Wendell Gilliard has heard all the jokes about his crusade to ban people from wearing their pants below the waist:
The City Council is finally doing something about all those sidewalk cracks.
Councilman Gilliard must own stock in a belt company.
When saggy pants are outlawed, only outlaws will wear saggy pants.
He’s heard it all — but he’s not laughing.
Wendell, people are laughing at you because you’re an authoritarian blockhead. Your proposal is a joke and you’re now the “butt” of it. Oops! There’s another one!
Gilliard says wearing your britches like you’ve just spent three years on the Subway diet is a gang sign; the lower you wear your pants, the deeper you are into the thug life.
That is absolutely ridiculous. This stupid saggy pants fad started back in the early 90s when I was in high school and nobody in my school who wore their pants like this were members of a gang.

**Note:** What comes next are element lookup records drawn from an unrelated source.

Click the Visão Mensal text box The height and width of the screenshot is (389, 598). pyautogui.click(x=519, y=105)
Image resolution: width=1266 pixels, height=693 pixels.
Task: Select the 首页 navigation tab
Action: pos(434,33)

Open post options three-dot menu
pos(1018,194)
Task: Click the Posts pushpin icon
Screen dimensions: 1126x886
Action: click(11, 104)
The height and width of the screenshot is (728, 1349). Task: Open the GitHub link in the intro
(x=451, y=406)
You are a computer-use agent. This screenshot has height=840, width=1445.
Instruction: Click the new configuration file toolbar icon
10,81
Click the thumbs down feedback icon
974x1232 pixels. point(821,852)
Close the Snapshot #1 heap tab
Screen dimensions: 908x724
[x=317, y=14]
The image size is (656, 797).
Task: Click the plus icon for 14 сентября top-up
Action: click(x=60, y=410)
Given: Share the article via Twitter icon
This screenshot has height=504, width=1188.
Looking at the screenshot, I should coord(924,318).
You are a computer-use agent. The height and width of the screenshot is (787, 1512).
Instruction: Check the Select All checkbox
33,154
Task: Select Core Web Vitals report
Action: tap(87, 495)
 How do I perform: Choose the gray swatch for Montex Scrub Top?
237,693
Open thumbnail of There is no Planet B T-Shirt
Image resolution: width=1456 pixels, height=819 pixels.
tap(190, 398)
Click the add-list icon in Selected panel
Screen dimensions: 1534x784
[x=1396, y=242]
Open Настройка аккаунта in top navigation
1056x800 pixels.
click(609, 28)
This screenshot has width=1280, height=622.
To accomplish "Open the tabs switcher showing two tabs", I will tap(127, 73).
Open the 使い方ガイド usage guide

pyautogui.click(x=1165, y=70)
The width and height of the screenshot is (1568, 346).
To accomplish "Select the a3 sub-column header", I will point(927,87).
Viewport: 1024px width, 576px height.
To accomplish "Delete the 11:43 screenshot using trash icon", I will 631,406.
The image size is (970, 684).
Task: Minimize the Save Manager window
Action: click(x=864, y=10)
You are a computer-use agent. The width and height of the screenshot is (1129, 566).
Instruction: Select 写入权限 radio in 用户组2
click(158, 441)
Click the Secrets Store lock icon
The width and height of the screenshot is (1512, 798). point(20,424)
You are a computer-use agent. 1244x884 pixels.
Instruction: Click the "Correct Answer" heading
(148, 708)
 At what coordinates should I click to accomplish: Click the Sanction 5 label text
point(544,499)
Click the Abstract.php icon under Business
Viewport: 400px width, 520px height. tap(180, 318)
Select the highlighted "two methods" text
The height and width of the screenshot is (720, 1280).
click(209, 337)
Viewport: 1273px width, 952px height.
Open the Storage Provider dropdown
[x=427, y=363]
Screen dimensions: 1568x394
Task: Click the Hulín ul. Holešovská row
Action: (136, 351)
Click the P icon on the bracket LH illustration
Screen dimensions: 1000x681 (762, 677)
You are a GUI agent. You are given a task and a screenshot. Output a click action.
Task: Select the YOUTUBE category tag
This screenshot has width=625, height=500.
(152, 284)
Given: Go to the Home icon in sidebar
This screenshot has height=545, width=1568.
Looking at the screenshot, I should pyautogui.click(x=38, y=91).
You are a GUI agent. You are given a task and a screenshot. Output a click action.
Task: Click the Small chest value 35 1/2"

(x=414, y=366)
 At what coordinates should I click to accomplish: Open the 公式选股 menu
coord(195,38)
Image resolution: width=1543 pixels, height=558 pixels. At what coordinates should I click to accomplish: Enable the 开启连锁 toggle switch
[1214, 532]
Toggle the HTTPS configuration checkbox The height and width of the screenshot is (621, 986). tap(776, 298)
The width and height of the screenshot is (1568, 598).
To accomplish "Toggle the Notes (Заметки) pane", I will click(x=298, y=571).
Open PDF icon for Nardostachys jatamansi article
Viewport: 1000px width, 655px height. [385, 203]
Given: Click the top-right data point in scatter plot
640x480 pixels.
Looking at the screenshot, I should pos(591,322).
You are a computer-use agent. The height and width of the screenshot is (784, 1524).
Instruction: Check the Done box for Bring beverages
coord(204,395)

He says the folks who dress like this are often the rapists, robbers and hoodlums causing a lot of problems around here. Talk to him for a minute and he can sway your opinion.
Show me proof. Where are the statistics? There aren’t any. It’s Gilliard’s flawed assumption based on his own shell of a world. Science need not apply.
Still, gang experts with the Charleston Police Department told The Post and Courier Thursday that they had no proof that saggy pants are a gang sign
I rest my case.
Gilliard concedes that not everyone with this very questionable “fashion” is a gang member. There are plenty of kids at suburban high schools doing the same thing.
So which is it? Gang sign or “ass”inine?
Speaking of problems and the constitution, Tim Mallard got in a little bit of trouble for defending Gilliard’s move. He was quoted as defending the proposal, in part by saying, “I don’t care if it’s unconstitutional, it sends a message.”
Well, it’s not like we actually use the Constitution anymore any how. Mallard can put his jackboots on and start sending his message around the city.